Despite regulatory efforts, citrus canker was found on residential trees in Hillsborough, Pinellas, Sarasota, and Manatee Counties in 1986. Shortly after these detections, the disease was found in nearby commercial groves. Infected trees were removed immediately. The last tree with citrus canker from this outbreak was detected in 1992. Citrus canker was once again declared eradicated in 1994.

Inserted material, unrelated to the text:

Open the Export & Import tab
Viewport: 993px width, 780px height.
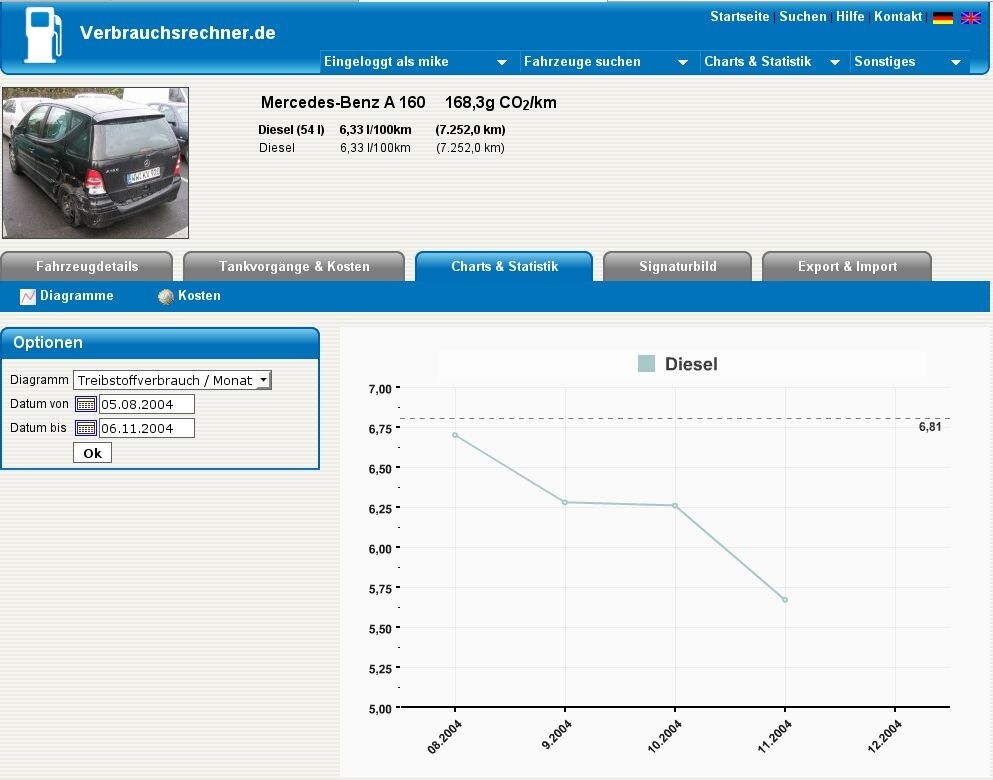(x=847, y=267)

Citrus canker was detected for the third time in a residential area near the Miami International Airport in September 1995. An initial survey found thousands of infected trees within a 14-square mile area. Eradication efforts began immediately. New molecular genetic tools enabled researchers to determine that the specific strain of X. citri subsp. citri responsible for this new outbreak was different from the 1986–1992 outbreak. State and federal eradication efforts proved inadequate and by 2001, the disease had moved northward from Dade County and was detected in Broward and Palm Beach Counties.

In 1997, a separate outbreak of citrus canker occurred in Manatee County in commercial and residential citrus. Again, molecular genetic tools were used to determine the strain of X. citri subsp. citri responsible for this outbreak. It was the same stain as the 1986–1992 outbreak in the same area. These data suggested some infections had gone undetected during the earlier eradication efforts.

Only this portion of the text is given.